By Ray L Martin
Editor at Large
23 August 2012, 16:31 GMT
“How is care measured in political terms? The distribution of critical resources to vulnerable community in a timely fashion. And in that sense, the folk who are black and white able to take care of themselves are going to do well after the storm. Even though it affected them in a vicious fashion, they were able to gird up their loins and gather their resources and move forward with the good will of their communities. African-American people, and other poor peoples, by the way, are much more vulnerable and therefore less likely to be able to recover in the aftermath. That’s the racial difference that we have to account for.” Michael Eric Dyson
Coming to life over the Bahamas on 23 August 2005 and not quelling until 30 August 2005, Hurricane Katrina and its handling was destined to become one of the most tragic and controversially charged events in recent history. Here is a brief look back on the seventh anniversary of seven days of irrecoverable loss.

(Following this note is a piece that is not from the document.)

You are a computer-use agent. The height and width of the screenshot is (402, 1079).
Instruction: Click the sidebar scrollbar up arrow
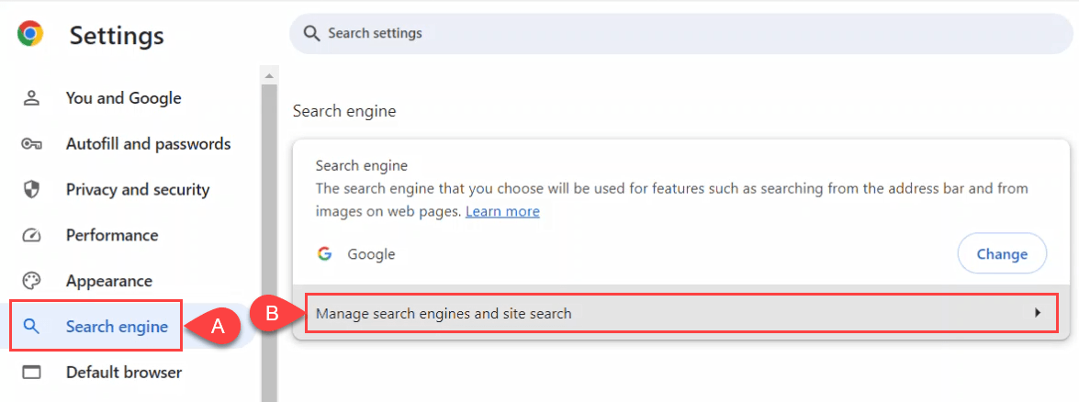click(x=269, y=75)
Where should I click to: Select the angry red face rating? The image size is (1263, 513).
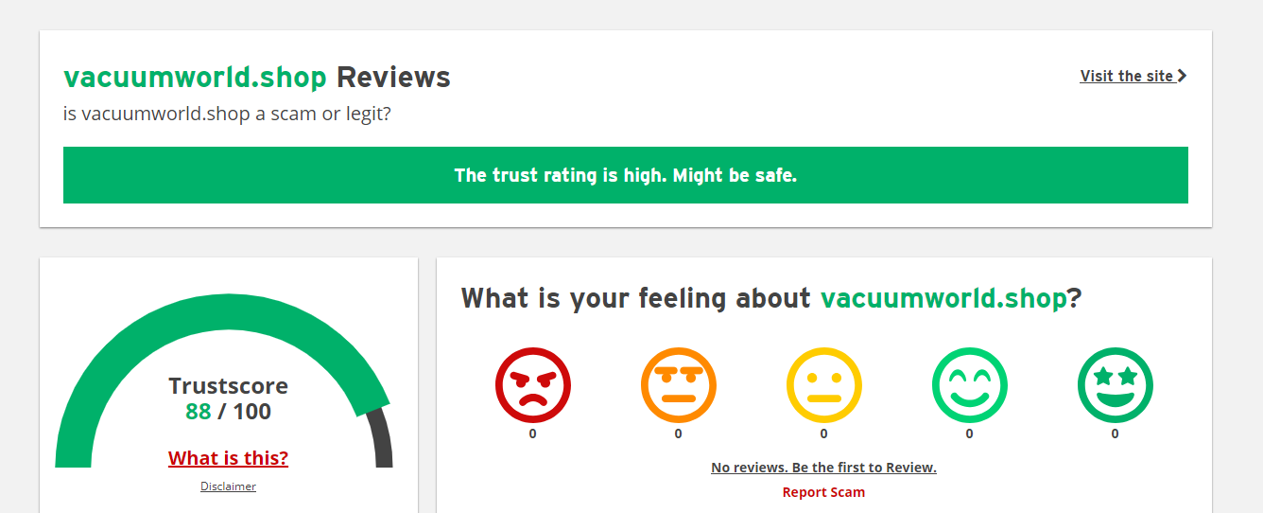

In 1859 Louis Hébert, the Louisiana State Engineer noted the inadequacy of the water protection systems of New Orleans during heavy rains. Accordingly, on August 26th 2005, one hundred and forty-six years later, these heavy rains came, and New Orleans’ water protection systems failed in ways unprecedented in US History. By August 31st 2005, 80% of the city was underwater. In the days following, the city was afloat with death, disease and utter destruction – within the confines of a city with a $5.5 billion dollar (£2.25 billion pound) per year tourist economy.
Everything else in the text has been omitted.